Today, the Ministry of Foreign Affairs and the Ministry of Education are the most relevant governmental actors responsible for GE implementation.  However, in the Multiannual Development Cooperation Plan issued periodically by the Ministry of Foreign Affairs, a GE chapter amounts to one page and the content is repeated with slight changes each time.  The national funds for GE are amongst the lowest per capita in Europe (CONCORD, 2018).  The Centre of Education Development, a national teacher training institution managed by the Ministry of Education, offers GE teacher professional development courses and training.  But this Centre relies on NGO support in terms of knowledge and expertise, otherwise the training offered might ‘sustain stereotypes on the Global South’ (Ibid: 94).

In a sense, Polish GE implementation fits within the framework proposed by Tarozzi and Inguaggiato (2018): in-service teacher education is available; multi-stakeholder cooperation is present; and the Ministry of Foreign Affairs provides financing.  Yet, upon closer inspection, deficiencies are evident.  GE is not a government priority, and the leadership sits with the non-governmental development organisation (NGDO) platform, Grupa Zagranica (Jasikowska, 2018; CONCORD, 2018).  There is a need for a vertical and horizontal approach (Tarozzi and Inguaggiato, 2018) that would lead to substantial involvement by the Ministry of Education and local authorities with responsibility for education (Jasikowska, 2018). 
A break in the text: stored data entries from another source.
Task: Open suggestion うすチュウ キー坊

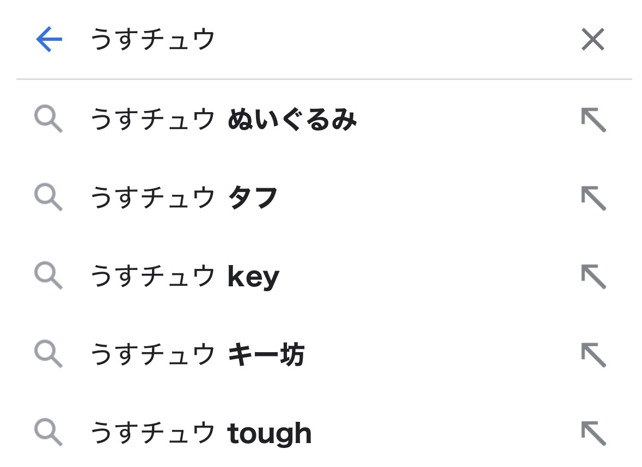Action: tap(197, 355)
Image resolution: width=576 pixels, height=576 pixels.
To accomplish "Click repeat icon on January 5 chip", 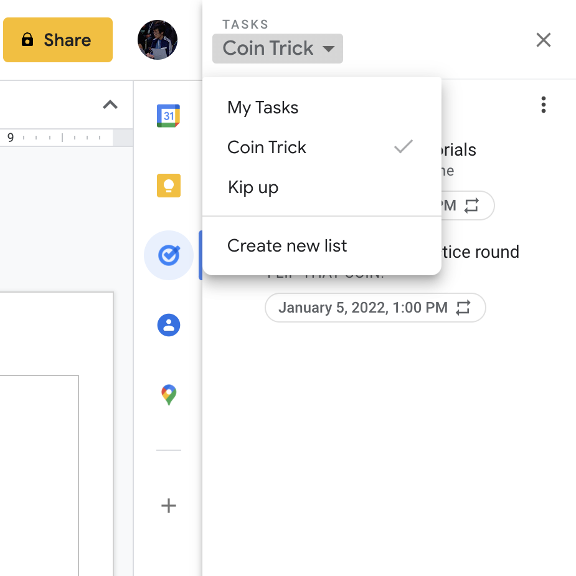I will click(x=463, y=308).
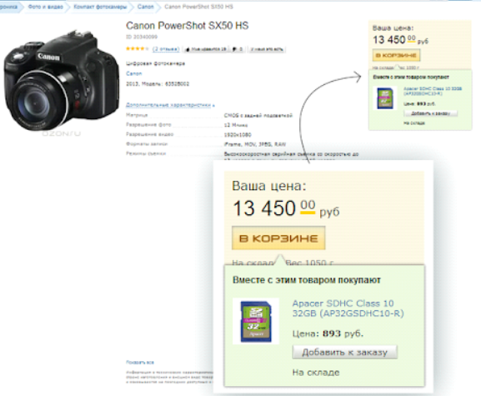Screen dimensions: 481x396
Task: Click the large Apacer 32GB SD card image
Action: (x=256, y=321)
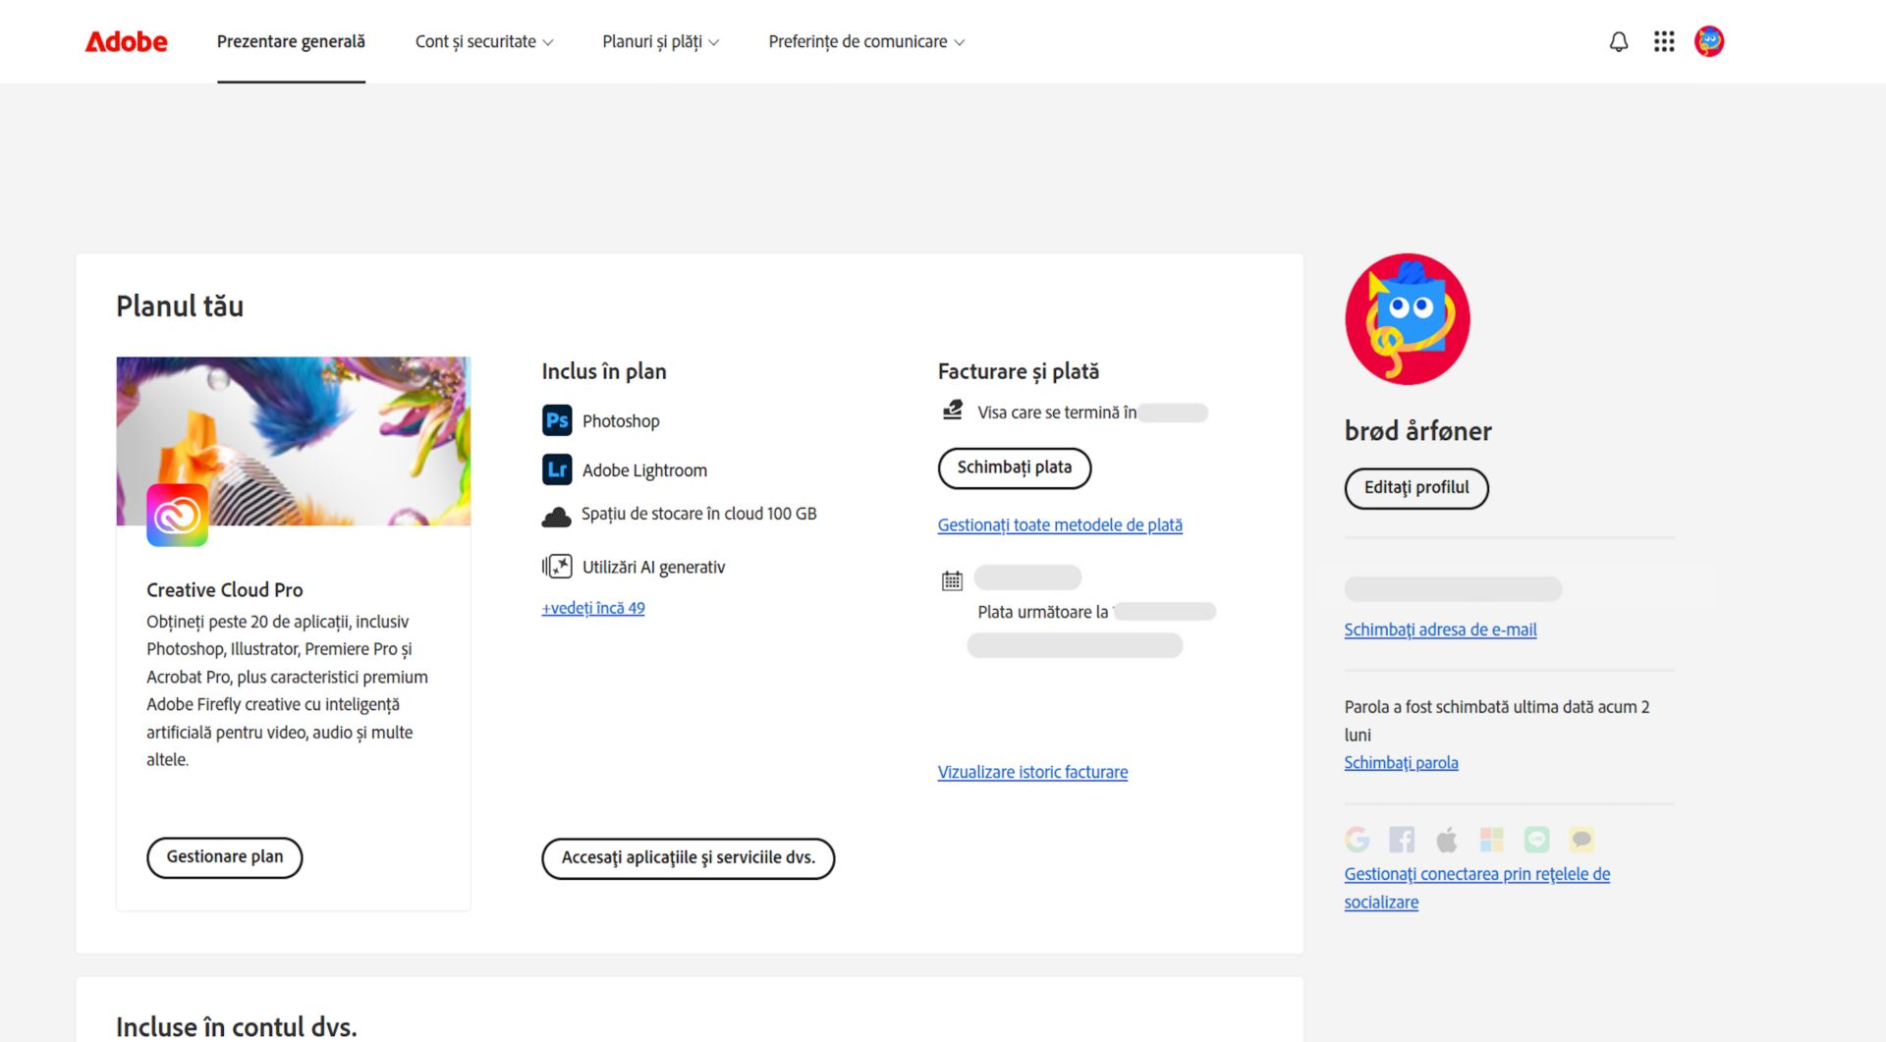Click the Creative Cloud plan thumbnail image

[x=293, y=440]
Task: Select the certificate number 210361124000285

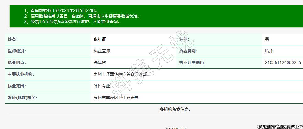Action: [x=283, y=62]
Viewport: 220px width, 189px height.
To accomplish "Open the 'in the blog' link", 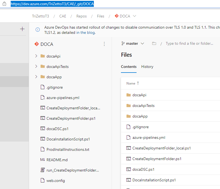I will point(85,33).
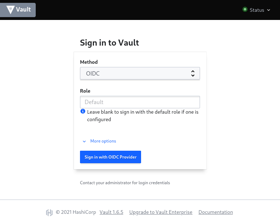Click the Contact your administrator text

tap(125, 183)
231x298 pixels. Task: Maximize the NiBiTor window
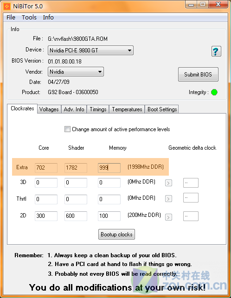tap(203, 4)
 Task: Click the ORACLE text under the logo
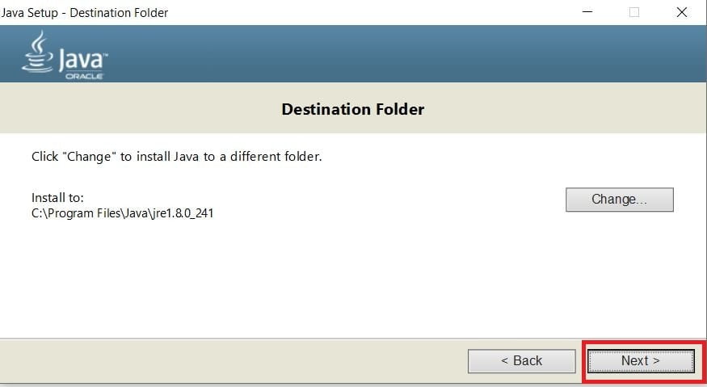pyautogui.click(x=84, y=76)
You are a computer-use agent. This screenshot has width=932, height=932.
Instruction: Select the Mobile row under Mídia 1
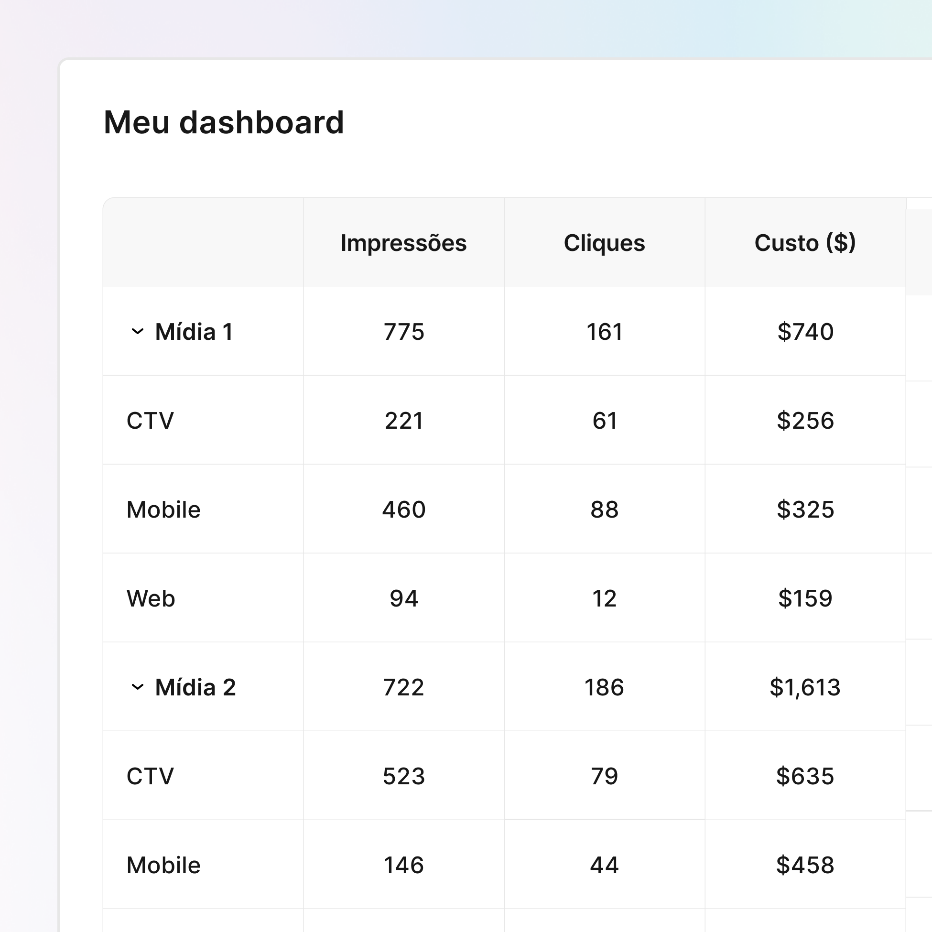tap(163, 510)
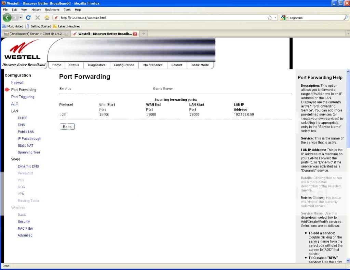Select the Static NAT sidebar link
The height and width of the screenshot is (270, 350).
click(25, 146)
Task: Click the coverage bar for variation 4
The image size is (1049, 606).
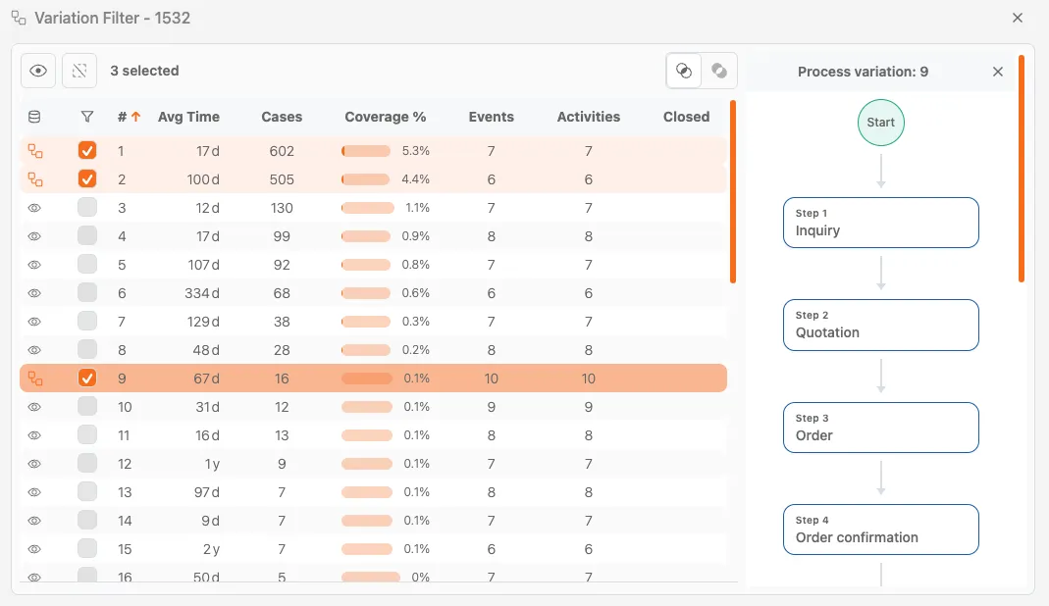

Theoretical and methodological framework

This study is informed by a theoretical framework rooted in critical and postcolonial perspectives in GE theory (Andreotti, 2011; Jefferess, 2008; Swanson and Pashby, 2016).  Critical global education addresses systemic reasons for inequalities and exclusions.  It involves a pedagogical discourse into complex and uncomfortable issues to raise critical consciousness, support discussion and advance the way to global justice (Andreotti, 2011).  It engages learners in critical enquiry and equips them with the tools to question the assumptions of perspectives and knowledge systems so that they can take an informed, critical stance and act responsibly and ethically (Ibid.).  It should encourage dialogue, self-reflection, personal and social transformation (Bourn, 2015), and imply informed, ethical engagement in action towards global social justice, as opposed to mere charity (Jefferess, 2008; Andreotti, 2011; Swanson and Pashby, 2016). 

By employing a critical analysis approach, we investigate the Polish national curriculum for the presence of GE and how it is framed.  The method used is a qualitative thematic analysis, using some of the procedures from Critical Discourse Analysis.  The research is framed by the question: is GE present in the Polish core curriculum, and if so, how it is framed?  The specific research questions are: what content, goals and outcomes refer to GE?  What is the distribution between global and national dimensions?  And, does the core curriculum present multi-perspectivity reflecting different worldviews, values and ways of understanding?  We operationalise the concept of GE using the multi-stakeholder definition (Grupa Zagranica, 2011b) supplemented by UNESCO’s most recent definition (UNESCO, 2015).  This approach is justified by the prevalence of these definitions in school practice and policy documents.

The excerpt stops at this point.